A brittle polymer, starch can be treated with heat and water, via a technique called gelatisation, to make it suitable for traditional plastic processing techniques. However, films prepared by this method rapidly recrystalise and degrade, leaving them amorphous and brittle again. Many small molecules have been used as plasticisers that hydrogen bond with the glucose units in starch to prevent recrystallisation, however they are prone to migration and leeching, again degrading over time. Unfortunately larger compounds are typically less effective plasticisers.
Virginia Nykänen and colleagues at Aalto University have devised a creative solution to this problem. They used a star-shaped molecule called AEEP (aminoethoxy ethanol substituted phosphazene), the arms of which act as dynamic and mobile hydrogen bonding plasticiser molecules while being connected to a central core, effectively preventing migration and leeching of the starch molecules from the resulting plastic. This material succeeds where both large and small molecules have failed, the net result being a clear biodegradable plastic with desirable mechanical properties, manufactured from a sustainable and natural resource.

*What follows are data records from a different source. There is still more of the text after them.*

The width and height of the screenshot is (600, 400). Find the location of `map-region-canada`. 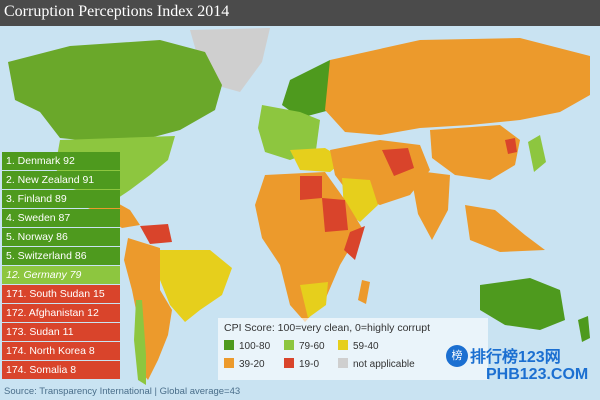

map-region-canada is located at coordinates (115, 91).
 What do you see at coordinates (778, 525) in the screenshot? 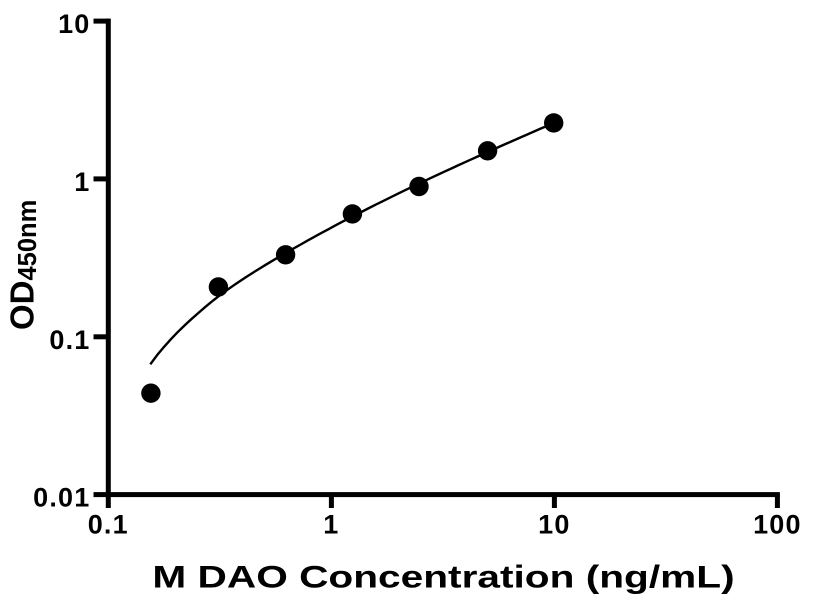
I see `svg-text: 100` at bounding box center [778, 525].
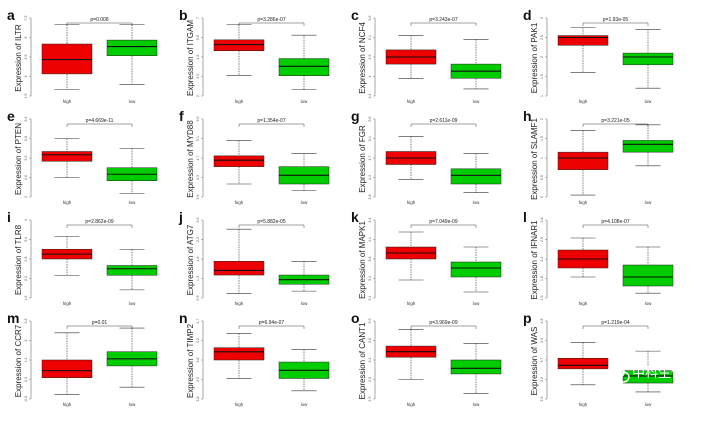 The height and width of the screenshot is (422, 702). I want to click on y-axis-label: Expression of ITGAM, so click(190, 58).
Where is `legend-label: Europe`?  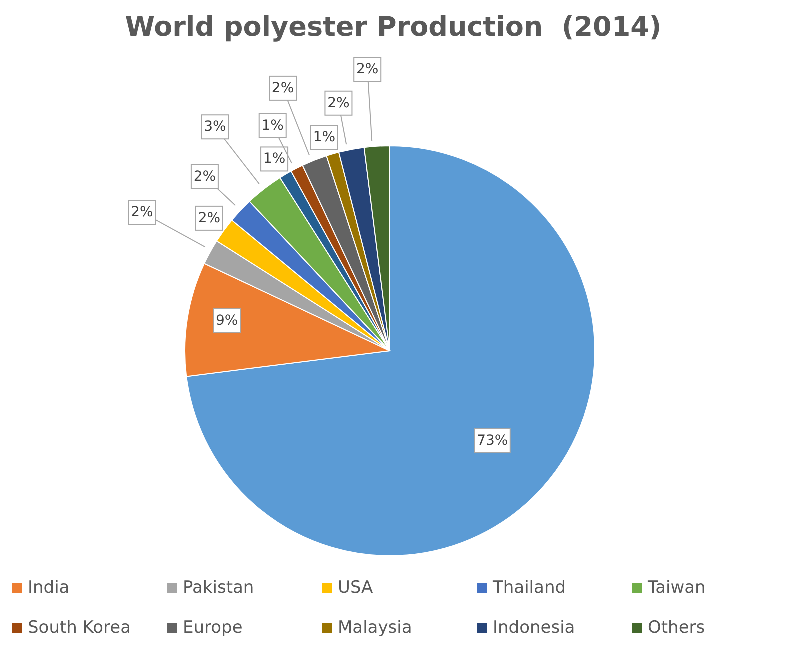
legend-label: Europe is located at coordinates (213, 628).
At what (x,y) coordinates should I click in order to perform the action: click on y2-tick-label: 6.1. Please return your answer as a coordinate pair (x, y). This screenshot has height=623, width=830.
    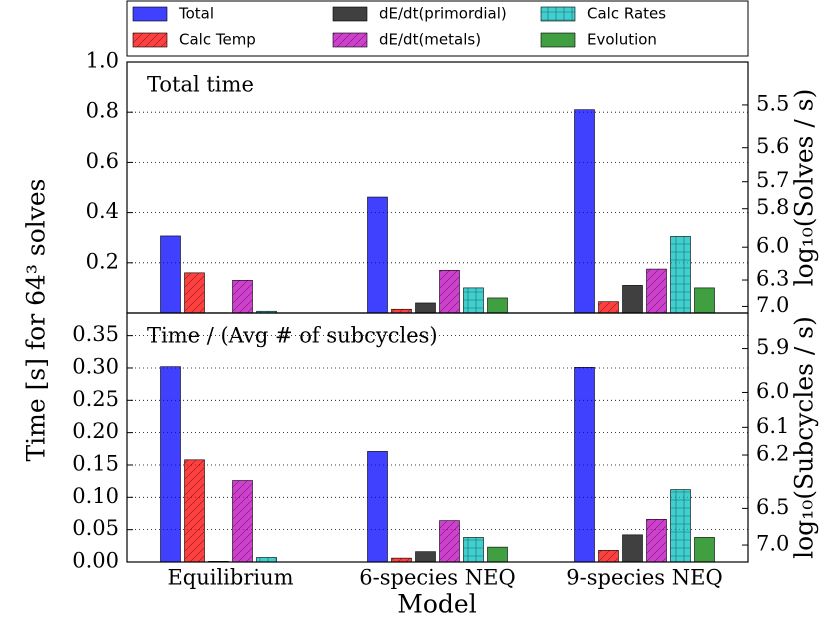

By producing new bioplastics we can provide more options and increase their application,’ says Nykänen. ‘Decreasing the production of non-degradable waste and using bioplastics instead will certainly benefit the environment in the middle term.’
‘Starch has largely been overlooked as a building block,’ comments Andy Abbott, a sustainable materials expert at the University of Leicester, UK. ‘Importantly, in this study, the thermoplastic properties appear to be retained over a time-scale of several months which has been an issue with other starch-based plastics .’
Nykänen and co-workers are now testing AEEP within a range of biopolymers, in addition to investigating the self-healing properties of their starch-based plastic.